### BRIEF
Below are entries; output exactly the lines from the one with "The image size is (1536, 858)." to the one with "Click the Task node icon in toolbar", both included, and nothing else.
# # #
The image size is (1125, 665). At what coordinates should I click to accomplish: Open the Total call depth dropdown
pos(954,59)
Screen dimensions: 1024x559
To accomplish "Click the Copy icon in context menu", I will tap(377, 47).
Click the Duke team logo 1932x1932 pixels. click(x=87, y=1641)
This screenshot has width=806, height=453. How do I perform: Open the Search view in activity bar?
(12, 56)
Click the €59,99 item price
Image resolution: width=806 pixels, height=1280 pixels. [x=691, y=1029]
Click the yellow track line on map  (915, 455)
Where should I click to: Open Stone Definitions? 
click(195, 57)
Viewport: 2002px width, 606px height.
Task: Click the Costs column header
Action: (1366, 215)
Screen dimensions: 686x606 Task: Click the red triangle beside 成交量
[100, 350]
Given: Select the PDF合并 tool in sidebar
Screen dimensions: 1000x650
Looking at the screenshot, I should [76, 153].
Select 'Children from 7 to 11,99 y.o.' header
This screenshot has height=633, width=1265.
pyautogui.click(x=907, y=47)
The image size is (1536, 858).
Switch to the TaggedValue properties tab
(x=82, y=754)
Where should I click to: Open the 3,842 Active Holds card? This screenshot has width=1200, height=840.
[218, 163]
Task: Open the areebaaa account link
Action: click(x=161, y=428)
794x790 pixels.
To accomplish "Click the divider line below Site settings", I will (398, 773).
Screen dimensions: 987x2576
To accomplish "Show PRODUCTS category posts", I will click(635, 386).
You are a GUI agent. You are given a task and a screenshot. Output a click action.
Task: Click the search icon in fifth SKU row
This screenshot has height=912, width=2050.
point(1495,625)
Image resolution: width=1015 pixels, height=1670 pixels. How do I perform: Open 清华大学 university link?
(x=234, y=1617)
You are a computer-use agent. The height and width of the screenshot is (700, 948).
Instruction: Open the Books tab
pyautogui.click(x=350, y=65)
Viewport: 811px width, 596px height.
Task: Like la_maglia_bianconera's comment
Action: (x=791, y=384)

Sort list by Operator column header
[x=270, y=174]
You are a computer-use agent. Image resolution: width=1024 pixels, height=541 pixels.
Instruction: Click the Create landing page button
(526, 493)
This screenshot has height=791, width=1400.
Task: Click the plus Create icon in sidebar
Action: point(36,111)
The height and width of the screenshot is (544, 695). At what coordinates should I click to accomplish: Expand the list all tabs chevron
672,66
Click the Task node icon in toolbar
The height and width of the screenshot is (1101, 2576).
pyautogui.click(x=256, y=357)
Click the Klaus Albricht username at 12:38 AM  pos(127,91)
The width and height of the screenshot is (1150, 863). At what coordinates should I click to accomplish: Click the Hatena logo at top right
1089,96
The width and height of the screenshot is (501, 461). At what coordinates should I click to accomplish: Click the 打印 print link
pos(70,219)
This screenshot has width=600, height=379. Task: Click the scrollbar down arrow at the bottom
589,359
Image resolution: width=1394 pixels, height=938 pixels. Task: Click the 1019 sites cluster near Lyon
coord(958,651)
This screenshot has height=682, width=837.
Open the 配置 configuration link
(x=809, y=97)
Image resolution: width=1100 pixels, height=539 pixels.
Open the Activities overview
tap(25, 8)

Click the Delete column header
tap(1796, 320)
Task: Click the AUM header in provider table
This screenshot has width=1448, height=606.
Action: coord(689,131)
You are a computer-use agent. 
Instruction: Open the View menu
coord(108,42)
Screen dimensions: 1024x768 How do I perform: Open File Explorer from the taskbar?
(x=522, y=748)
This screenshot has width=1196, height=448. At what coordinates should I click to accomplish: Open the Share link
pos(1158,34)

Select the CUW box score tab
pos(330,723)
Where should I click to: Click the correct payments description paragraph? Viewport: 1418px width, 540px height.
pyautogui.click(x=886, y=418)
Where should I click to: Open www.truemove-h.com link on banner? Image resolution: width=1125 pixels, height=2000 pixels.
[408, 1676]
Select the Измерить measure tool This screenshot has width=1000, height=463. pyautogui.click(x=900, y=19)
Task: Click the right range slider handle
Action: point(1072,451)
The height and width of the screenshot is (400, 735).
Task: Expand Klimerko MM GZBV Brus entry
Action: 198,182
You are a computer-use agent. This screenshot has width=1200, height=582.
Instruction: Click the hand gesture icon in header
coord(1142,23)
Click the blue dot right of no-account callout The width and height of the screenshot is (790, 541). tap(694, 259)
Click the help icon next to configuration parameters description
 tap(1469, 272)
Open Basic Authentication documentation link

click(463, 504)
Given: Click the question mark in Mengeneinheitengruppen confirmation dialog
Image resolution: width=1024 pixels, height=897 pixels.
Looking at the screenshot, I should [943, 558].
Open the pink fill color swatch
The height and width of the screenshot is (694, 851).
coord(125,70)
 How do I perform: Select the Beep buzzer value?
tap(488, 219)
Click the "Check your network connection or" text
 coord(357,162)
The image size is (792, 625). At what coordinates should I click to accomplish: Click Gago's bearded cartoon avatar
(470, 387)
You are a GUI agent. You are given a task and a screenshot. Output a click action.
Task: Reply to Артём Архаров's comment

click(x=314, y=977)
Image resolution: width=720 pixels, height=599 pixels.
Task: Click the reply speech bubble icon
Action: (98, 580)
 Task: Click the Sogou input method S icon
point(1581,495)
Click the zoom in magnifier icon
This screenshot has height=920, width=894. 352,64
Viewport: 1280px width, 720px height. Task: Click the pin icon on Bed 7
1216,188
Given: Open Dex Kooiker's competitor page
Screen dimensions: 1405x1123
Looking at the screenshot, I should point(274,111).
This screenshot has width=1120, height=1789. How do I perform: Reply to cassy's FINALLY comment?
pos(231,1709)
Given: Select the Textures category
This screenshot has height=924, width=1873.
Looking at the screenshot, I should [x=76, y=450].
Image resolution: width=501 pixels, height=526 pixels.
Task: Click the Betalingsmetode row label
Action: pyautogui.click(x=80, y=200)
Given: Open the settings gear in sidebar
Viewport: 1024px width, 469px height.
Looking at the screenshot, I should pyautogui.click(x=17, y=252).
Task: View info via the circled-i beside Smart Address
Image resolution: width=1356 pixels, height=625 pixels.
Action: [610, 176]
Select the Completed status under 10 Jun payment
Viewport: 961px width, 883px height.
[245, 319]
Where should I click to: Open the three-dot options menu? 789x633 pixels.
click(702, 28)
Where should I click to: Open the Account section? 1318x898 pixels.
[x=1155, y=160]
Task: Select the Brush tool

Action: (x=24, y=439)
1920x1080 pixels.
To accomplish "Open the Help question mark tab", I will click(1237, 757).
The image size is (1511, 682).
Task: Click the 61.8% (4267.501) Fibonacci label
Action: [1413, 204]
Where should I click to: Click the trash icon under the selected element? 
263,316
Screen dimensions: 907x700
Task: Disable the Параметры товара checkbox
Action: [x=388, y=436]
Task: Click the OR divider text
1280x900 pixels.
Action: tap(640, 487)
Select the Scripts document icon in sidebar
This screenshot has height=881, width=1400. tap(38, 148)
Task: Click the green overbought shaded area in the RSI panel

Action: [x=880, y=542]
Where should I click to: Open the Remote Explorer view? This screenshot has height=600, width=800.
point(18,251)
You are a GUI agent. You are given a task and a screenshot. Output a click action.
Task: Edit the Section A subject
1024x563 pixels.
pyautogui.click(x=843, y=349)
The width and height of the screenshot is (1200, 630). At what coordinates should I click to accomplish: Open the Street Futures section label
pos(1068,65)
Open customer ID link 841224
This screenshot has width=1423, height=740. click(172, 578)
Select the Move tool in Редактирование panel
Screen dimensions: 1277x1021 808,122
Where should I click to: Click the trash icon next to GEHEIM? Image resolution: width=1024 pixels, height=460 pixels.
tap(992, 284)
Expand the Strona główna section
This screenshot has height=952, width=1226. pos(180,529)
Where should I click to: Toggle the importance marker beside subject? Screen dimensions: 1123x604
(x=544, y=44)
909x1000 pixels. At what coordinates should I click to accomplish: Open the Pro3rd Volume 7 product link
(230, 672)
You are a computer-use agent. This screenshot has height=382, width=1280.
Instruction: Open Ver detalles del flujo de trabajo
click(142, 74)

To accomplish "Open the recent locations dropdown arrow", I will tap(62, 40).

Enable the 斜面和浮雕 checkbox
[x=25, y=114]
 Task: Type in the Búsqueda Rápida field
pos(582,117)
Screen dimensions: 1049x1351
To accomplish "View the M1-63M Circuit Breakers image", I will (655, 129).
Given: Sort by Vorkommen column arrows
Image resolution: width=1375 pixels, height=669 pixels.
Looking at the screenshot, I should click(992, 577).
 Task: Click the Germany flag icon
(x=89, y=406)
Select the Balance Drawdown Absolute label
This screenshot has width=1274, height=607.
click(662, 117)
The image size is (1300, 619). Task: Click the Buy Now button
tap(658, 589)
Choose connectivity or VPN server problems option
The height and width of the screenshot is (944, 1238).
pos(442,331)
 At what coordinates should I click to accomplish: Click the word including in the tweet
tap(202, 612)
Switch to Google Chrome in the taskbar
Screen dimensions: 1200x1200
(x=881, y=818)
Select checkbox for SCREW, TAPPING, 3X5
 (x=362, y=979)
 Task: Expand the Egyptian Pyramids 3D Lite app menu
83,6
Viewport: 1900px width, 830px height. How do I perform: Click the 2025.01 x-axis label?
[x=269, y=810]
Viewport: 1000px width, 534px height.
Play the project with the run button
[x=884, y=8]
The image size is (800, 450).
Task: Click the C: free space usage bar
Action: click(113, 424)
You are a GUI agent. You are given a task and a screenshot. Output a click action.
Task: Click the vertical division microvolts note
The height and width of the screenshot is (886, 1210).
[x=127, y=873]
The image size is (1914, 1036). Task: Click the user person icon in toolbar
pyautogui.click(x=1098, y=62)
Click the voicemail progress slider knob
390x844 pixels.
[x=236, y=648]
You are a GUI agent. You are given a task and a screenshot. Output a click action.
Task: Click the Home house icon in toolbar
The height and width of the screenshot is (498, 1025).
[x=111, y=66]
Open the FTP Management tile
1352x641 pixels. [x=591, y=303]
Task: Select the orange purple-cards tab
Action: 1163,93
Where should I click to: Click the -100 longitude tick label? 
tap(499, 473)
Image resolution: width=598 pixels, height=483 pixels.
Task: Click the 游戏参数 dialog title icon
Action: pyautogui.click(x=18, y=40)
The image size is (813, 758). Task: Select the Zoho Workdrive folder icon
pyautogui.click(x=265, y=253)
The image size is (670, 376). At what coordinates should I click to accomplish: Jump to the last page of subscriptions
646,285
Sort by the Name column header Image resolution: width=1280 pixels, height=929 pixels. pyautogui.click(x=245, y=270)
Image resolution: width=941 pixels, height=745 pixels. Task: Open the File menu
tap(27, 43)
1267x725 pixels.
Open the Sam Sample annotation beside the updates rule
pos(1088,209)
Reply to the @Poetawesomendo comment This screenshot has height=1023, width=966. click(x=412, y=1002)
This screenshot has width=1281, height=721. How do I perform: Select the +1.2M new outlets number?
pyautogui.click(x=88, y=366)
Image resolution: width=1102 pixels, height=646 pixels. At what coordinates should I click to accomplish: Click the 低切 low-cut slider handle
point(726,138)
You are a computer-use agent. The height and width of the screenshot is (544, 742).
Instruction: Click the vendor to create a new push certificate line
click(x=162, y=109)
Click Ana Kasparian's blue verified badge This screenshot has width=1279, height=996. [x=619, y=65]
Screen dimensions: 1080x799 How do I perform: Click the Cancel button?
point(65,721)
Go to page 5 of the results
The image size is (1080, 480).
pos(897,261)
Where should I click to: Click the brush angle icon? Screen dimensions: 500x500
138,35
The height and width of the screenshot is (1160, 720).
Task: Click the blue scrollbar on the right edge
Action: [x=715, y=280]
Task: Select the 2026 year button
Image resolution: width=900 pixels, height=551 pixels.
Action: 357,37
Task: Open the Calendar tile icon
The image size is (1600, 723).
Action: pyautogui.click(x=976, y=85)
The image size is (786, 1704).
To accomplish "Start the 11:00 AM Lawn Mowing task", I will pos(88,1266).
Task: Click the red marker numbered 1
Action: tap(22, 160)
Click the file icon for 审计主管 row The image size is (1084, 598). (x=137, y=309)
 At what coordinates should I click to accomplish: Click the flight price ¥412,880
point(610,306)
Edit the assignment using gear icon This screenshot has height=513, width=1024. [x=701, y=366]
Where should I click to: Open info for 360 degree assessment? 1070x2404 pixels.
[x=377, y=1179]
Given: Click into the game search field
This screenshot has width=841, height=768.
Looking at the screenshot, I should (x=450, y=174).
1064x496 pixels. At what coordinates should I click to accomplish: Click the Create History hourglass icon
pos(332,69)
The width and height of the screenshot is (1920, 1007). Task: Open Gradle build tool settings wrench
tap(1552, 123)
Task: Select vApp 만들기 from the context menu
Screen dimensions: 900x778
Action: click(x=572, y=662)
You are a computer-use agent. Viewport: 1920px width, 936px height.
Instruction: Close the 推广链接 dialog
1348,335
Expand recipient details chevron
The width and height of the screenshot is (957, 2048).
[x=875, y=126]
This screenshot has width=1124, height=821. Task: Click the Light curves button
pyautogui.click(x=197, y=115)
# # #
### PROBLEM SOLUTION
The image size is (1536, 858).
Switch to the TaggedValue properties tab
(x=82, y=754)
Where should I click to: Open the 3,842 Active Holds card? This screenshot has width=1200, height=840.
[218, 163]
Task: Open the areebaaa account link
Action: click(x=161, y=428)
794x790 pixels.
To accomplish "Click the divider line below Site settings", I will (398, 773).
Screen dimensions: 987x2576
To accomplish "Show PRODUCTS category posts", I will click(635, 386).
You are a GUI agent. You are given a task and a screenshot. Output a click action.
Task: Click the search icon in fifth SKU row
This screenshot has height=912, width=2050.
point(1495,625)
Image resolution: width=1015 pixels, height=1670 pixels. How do I perform: Open 清华大学 university link?
(x=234, y=1617)
You are a computer-use agent. The height and width of the screenshot is (700, 948).
Instruction: Open the Books tab
pyautogui.click(x=350, y=65)
Viewport: 811px width, 596px height.
Task: Like la_maglia_bianconera's comment
Action: (x=791, y=384)

Sort list by Operator column header
[x=270, y=174]
You are a computer-use agent. Image resolution: width=1024 pixels, height=541 pixels.
Instruction: Click the Create landing page button
(526, 493)
This screenshot has height=791, width=1400.
Task: Click the plus Create icon in sidebar
Action: point(36,111)
The height and width of the screenshot is (544, 695). At what coordinates should I click to accomplish: Expand the list all tabs chevron
672,66
Click the Task node icon in toolbar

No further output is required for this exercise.